Description of the task:
Starting at the top line, print the entries below exactly as they are and skip every picture.

══ Data to process

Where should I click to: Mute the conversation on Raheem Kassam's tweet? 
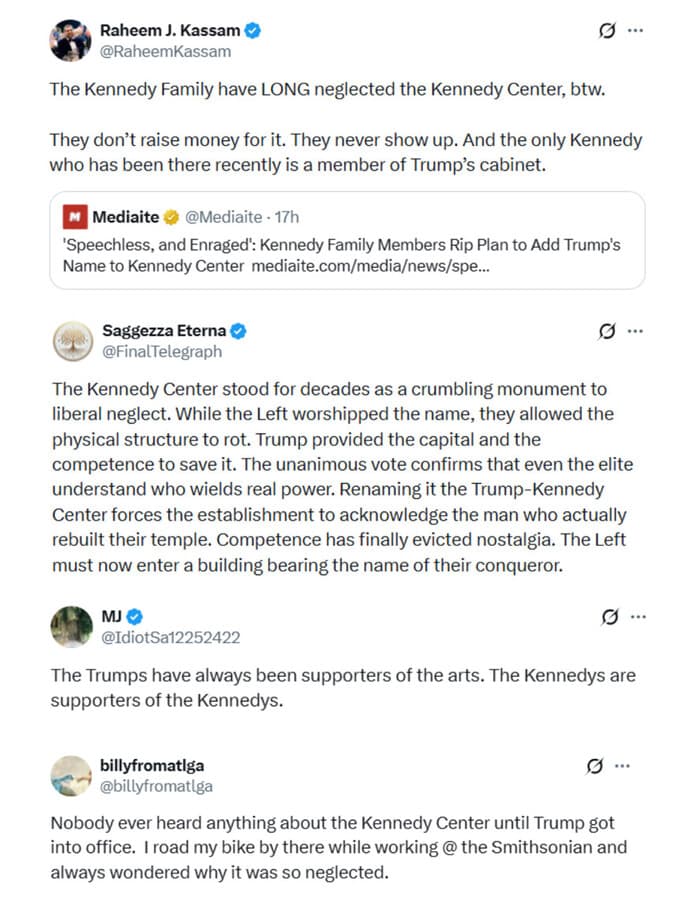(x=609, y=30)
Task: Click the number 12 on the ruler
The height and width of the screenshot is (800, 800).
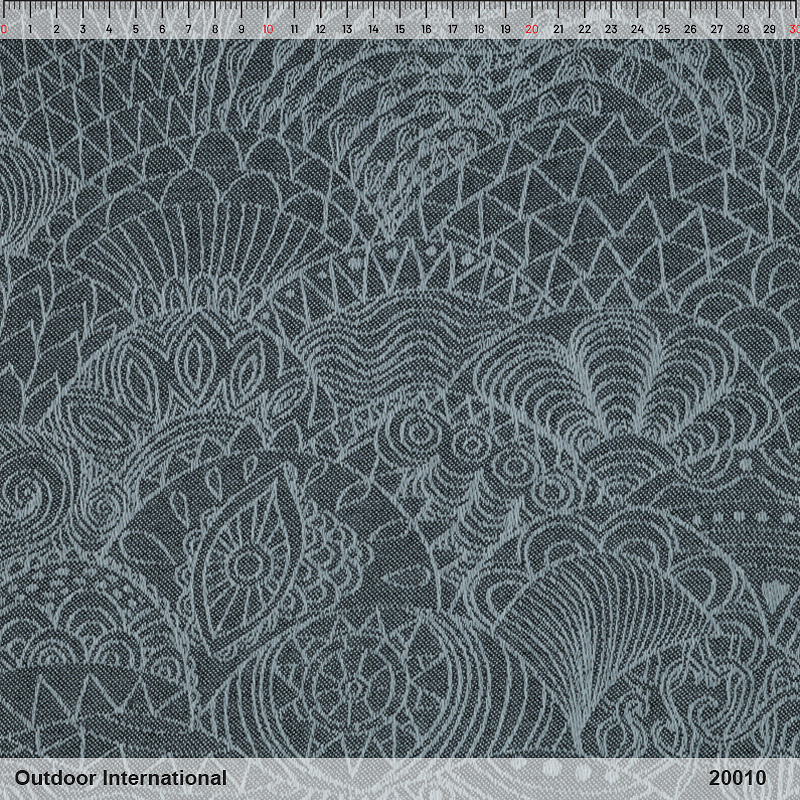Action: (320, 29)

════

Response to the exercise:
Where should I click to: Mute the conversation on Raheem Kassam's tweet? 
(x=609, y=30)
Task: Click the number 12 on the ruler
The height and width of the screenshot is (800, 800).
Action: (320, 29)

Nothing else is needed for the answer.